CHS - Chico's FAS: Attractive Valuation But No Catalysts To Grow

Summary

  • The dynamics of consumer spending on clothing continues to be under pressure.
  • Chico's FAS announced a reduction in guidance in view of macro headwinds.
  • The company is trading below fair growth, however, I do not see any catalysts for the growth of the stock in the coming quarters.

Introduction

Chico's FAS (CHS) shares have risen 4% YTD. Despite the fact that the company is cheaply priced according to multiples, and the DCF model indicates that there is fundamental upside potential for CHS stock, I believe that now is not the best time to go long. In my personal opinion, rising inflation and a decline in real incomes will continue to affect the company's revenue dynamics in 2023, while the effect of traffic recovery in the chain's stores may have already been exhausted. Thus, I expect pressure on the company's operating and financial performance in 2023.

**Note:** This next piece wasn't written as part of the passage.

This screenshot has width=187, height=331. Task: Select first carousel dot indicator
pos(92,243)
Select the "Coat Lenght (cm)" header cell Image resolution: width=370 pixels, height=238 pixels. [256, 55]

The survey of current trends

Rising inflation and declining real disposable income continue to weigh on consumer spending. Thus, total consumer spending on "Nondurable goods" is in the negative zone during 2-4 quarters of 2022. Clothing and footwear spending is one of the Nondurable Goods segments where consumer spending looks a bit better, but the pressure is still there. I believe that in 2023 we will see how lower consumer spending in the discretionary segment will put pressure on the company's revenue dynamics, as the effect of store openings and traffic recovery will be exhausted. On the charts below, you can see the details of consumer spending.

Personal expenditures (bea.gov)

Projections

I made my own assumptions about the future cash flows of the business in order to evaluate the company. You can see the main assumptions of my forecasts below:

Revenue growth: in my model, I conservatively assume revenue growth of 5% by the end of 2023 due to rising inflation and a decrease in real income, then I predict stable revenue growth of about 7% per year until 2026.

Gross margin: I predict slight pressure in 2023 due to a weakening consumer, so I assume that the gross margin in 2023 will decrease to 39%, then I predict a recovery to 41% by 2026.

SGA: I believe that by the end of 2023 we will see a slight increase in spending on SGA (% of revenue) to 33.5% due to reduced economies of scale, then I predict a gradual decrease to 32.5% by 2026.

You can see the results of my predictions in the chart below.

Yearly projections:

Forecast (Personal calculations)

Valuation

I prefer to use the DCF approach to value a company. First, the company operates in a stable market where the use of DCF is most preferred. Secondly, using the DCF model allows me to make assumptions about the future growth rates and operating profitability of the business. Also, when forecasting, I can rely on management comments and guidance.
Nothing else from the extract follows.